Task objective: Shorten the paragraph in the office action below that begins "This office action is in response," keeping its main facts.

Reading text:
>> start
DETAILED ACTION

Notice of Pre-AIA  or AIA  Status
The present application, filed on or after March 16, 2013, is being examined under the first inventor to file provisions of the AIA .

Introduction
This office action is in response to Applicant’s submission filed on 08/06/2020. Claims 9-28 are pending in the application. As such, Claims 9-28 have been examined.

Information Disclosure Statement
The information disclosure statement (IDS) submitted on 11/02/2020 is in compliance with the provisions of 37 CFR 1.97.  Accordingly, the information disclosure statement is being considered by the examiner.

Claim Objections
Claim 9, 16 and 23 objected to because of the following informalities:  
“the utterance suitable for a predetermined purpose” on Line 18 of Claim 9. This lacks antecedent basis as it has not been previously established in the claim. It is recommended to change “the” to “an”.
“the utterance suitable for a predetermined purpose” on Line 20-21 of Claim 16. This lacks antecedent basis as it has not been previously established in the claim. It is recommended to change “the” to “an”.
.

Appropriate correction is required.

Claim Rejections - 35 USC § 102
The following is a quotation of the appropriate paragraphs of 35 U.S.C. 102 that form the basis for the rejections under this section made in this Office action:
A person shall be entitled to a patent unless –

(a)(2) the claimed invention was described in a patent issued under section 151, or in an application for patent published or deemed published under section 122(b), in which the patent or application, as the case may be, names another inventor and was effectively filed before the effective filing date of the claimed invention.

Claim(s) 9-28 are rejected under 35 U.S.C. 102(a)(2) as being anticipated by Hoffmeister(US 10332508 B1).

Regarding Claim 9:
Hoffmeister teaches a computer-implemented method for generating aspects of utterance(Fig 18, shows computer with processor, memory, storage, IO), 
the method comprising: receiving an input speech(Col 3, Ln 9-10, receiving a spoken user query), 
the input speech comprising a speech uttered by a speaker and a noise(Col 3, Ln 9-10, receiving a spoken user query. Col 5, Ln 36-38, speech from background noise. Therefore, noise is included in input); 

extracting an acoustic feature from the uttered speech(Col 5, Ln 30-35, signal to noise ratio. Also Col 15, Ln 19-23, For ASR processing…acoustic features….LFBE…MFCC or other features, are determined and used); 
generating a set of speech recognition results with recognition scores based on the uttered speech(Col 6, Ln 49-59, utterance assigned…confidence score); 
generating a set of speech-recognition-result word vector expressions and a set of speech- recognition-result part-of-speech vector expressions based on the set of speech recognition results with recognition scores(Col 15, Ln 34-45, input….the one hot is augmented….including but not limited to…word embeddings, POS tagger. Input is shown to be based off of set of results and scores as shown above in Col 6, Ln 49-59 citation); 
generating a target utterance estimation model based on the extracted acoustic feature, the generated set of speech recognition results with recognition scores, the generated set of speech- recognition-result word vector expressions and the generated set of speech-recognition-result part-of-speech vector expressions(Col 15, Ln 34-45, input….the one hot is augmented….including but not limited to…word embeddings, POS tagger. Col 6, Ln 59-64, each interpretation of the utterance is associate with a confidence score, ASR process outputs the most likely, the model is based on the ASR output. Col 5, Ln 29-35, signal to noise ratio is used to detect speech in input, Col 15, Ln 19-23, For ASR processing…acoustic features….LFBE…MFCC or other features, 
and providing, by the generated target utterance estimation model, a probability of the uttered speech detected from the input speech being the utterance suitable for a predetermined purpose(Col 16, Ln 28-29, the above techniques may be used to assign a confidence score to an ASR result. Col 4, Ln 32-33, executes command associated with NLU results).
>> end
Data records:
>> start
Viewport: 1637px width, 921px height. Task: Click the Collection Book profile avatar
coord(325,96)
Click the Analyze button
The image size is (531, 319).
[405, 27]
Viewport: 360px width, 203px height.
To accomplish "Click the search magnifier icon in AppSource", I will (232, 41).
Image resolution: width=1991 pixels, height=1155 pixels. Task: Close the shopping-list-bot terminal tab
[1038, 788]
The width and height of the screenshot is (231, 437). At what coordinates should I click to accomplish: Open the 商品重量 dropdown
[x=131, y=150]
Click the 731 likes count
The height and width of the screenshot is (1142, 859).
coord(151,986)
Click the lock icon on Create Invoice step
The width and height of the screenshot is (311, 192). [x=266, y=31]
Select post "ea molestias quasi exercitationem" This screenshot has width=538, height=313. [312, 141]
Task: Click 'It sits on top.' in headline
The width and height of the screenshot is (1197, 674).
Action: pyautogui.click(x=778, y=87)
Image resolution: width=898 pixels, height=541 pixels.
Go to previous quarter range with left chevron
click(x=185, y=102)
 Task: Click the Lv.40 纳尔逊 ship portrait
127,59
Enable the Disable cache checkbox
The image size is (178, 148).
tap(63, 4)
>> end
Expected answer: This office action responds to Applicant's submission of 08/06/2020 and examines pending Claims 9-28.